━━━ Text block

In church architecture, the chancel is the space around the altar, including the choir and the sanctuary (sometimes called the presbytery), at the liturgical east end of a traditional Christian church building. [1] It may terminate in an apse.
The chancel is generally the area used by the clergy and choir during worship, while the congregation is in the nave. Direct access may be provided by a priest's door, usually on the south side of the church. [2] This is one definition, sometimes called the "strict" one; in practice in churches where the eastern end contains other elements such as an ambulatory and side chapels, these are also often counted as part of the chancel, especially when discussing architecture. [3] In smaller churches, where the altar is backed by the outside east wall and there is no distinct choir, the chancel and sanctuary may be the same area. In churches with a retroquire area behind the altar, this may only be included in the broader definition of chancel.
In a cathedral or other large church, there may be a distinct choir area at the start of the chancel (looking from the nave), before reaching the sanctuary, and an ambulatory may run beside and behind it. All these may be included in the chancel, at least in architectural terms (see above). In many churches, the altar has now been moved to the front of the chancel, in what was built as the choir area, or to the centre of the transept, somewhat confusing the distinction between chancel, choir and sanctuary. In churches with less traditional plans, the term may not be useful in either architectural or ecclesiastical terms. The chancel may be a step or two higher than the level of the nave, and the sanctuary is often raised still further. The chancel is very often separated from the nave by altar rails, or a rood screen, a sanctuary bar, or an open space, and its width and roof height is often different from that of the nave; usually the chancel will be narrower and lower.
In churches with a traditional Latin cross plan, and a transept and central crossing, the chancel usually begins at the eastern side of the central crossing, often under an extra-large chancel arch supporting the crossing and the roof. This is an arch which separates the chancel from the nave and transept of a church. [4] If the chancel, strictly defined as choir and sanctuary, does not fill the full width of a medieval church, there will usually be some form of low wall or screen at its sides, demarcating it from the ambulatory or parallel side chapels.

━━━━━━
━━━ Extracted data

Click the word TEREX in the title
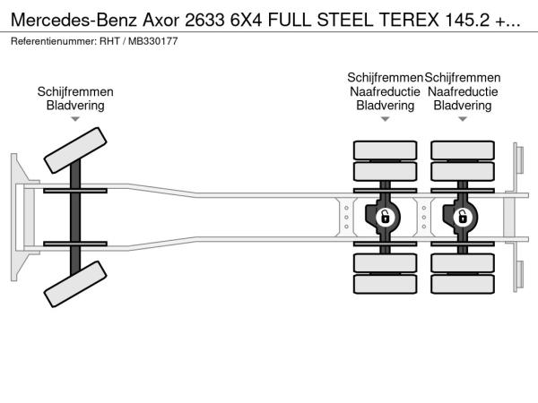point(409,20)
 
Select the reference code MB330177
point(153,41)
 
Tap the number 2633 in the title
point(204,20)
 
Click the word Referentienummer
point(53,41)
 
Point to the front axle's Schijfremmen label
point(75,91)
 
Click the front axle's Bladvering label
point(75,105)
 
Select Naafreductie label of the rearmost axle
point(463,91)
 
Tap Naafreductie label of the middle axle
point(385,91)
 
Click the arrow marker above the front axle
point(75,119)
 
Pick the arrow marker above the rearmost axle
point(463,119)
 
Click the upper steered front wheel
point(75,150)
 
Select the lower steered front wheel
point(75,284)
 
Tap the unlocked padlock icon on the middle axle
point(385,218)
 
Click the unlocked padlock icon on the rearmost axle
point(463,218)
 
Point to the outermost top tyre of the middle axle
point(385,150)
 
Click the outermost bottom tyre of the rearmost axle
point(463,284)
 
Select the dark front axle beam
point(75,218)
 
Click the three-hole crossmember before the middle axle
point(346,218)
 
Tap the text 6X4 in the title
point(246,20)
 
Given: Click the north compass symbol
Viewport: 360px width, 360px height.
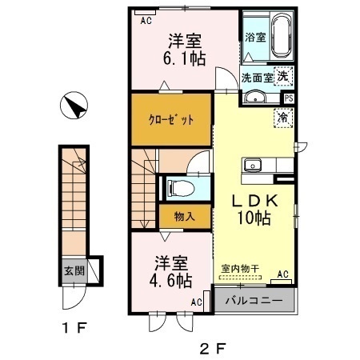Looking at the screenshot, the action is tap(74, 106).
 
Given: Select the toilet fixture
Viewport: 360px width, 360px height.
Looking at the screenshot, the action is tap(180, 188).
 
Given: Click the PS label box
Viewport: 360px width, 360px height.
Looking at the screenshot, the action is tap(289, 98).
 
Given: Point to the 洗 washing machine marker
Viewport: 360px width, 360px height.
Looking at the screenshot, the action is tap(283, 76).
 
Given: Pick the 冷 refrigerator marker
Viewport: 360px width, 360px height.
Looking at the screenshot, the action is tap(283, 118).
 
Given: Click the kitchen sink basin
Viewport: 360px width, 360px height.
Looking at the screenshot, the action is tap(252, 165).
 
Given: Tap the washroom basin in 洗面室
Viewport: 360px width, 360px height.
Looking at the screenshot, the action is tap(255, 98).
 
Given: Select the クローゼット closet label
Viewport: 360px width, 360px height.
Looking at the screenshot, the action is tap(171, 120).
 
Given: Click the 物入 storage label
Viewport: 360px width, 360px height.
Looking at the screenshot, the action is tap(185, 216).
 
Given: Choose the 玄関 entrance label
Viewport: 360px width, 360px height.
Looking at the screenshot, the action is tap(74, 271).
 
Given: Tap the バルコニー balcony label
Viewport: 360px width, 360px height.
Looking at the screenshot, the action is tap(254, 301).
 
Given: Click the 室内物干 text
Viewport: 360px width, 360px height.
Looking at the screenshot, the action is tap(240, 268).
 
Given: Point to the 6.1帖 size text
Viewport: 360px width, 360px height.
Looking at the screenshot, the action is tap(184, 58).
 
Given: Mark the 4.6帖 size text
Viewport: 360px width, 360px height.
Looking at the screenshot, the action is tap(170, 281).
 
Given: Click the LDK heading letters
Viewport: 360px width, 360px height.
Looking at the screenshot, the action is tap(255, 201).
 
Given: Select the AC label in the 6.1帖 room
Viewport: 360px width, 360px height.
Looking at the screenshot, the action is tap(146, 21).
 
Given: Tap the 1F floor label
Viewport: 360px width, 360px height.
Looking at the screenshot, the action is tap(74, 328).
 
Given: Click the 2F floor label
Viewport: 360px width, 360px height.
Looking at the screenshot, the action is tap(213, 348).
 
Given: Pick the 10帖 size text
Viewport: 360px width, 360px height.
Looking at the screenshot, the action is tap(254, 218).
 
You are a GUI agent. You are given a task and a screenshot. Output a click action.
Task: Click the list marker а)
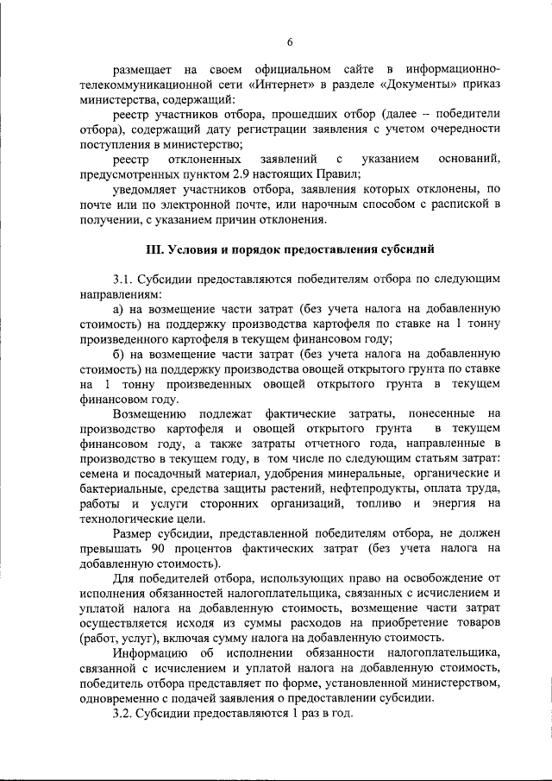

━━━━━━

__Set exercise A__.
Answer these from the chancel passage:
(i) On which side of the church is a priest's door usually found?
(ii) Compared with the nave, how is the chancel usually different in width and roof height?
(iii) In a church with a traditional Latin cross plan, where does the chancel usually begin?
__Set exercise B__.
Write out, unchanged, the rows from the line with "Point to the outermost" to the line with "point(246,20)", including both.
The rows and the chancel passage were taken from unrelated sources.

__Correct answer A__.
(i) The south side.
(ii) The chancel is usually narrower and lower.
(iii) At the eastern side of the central crossing.

__Correct answer B__.
Point to the outermost top tyre of the middle axle
point(385,150)
 
Click the outermost bottom tyre of the rearmost axle
point(463,284)
 
Select the dark front axle beam
point(75,218)
 
Click the three-hole crossmember before the middle axle
point(346,218)
 
Tap the text 6X4 in the title
point(246,20)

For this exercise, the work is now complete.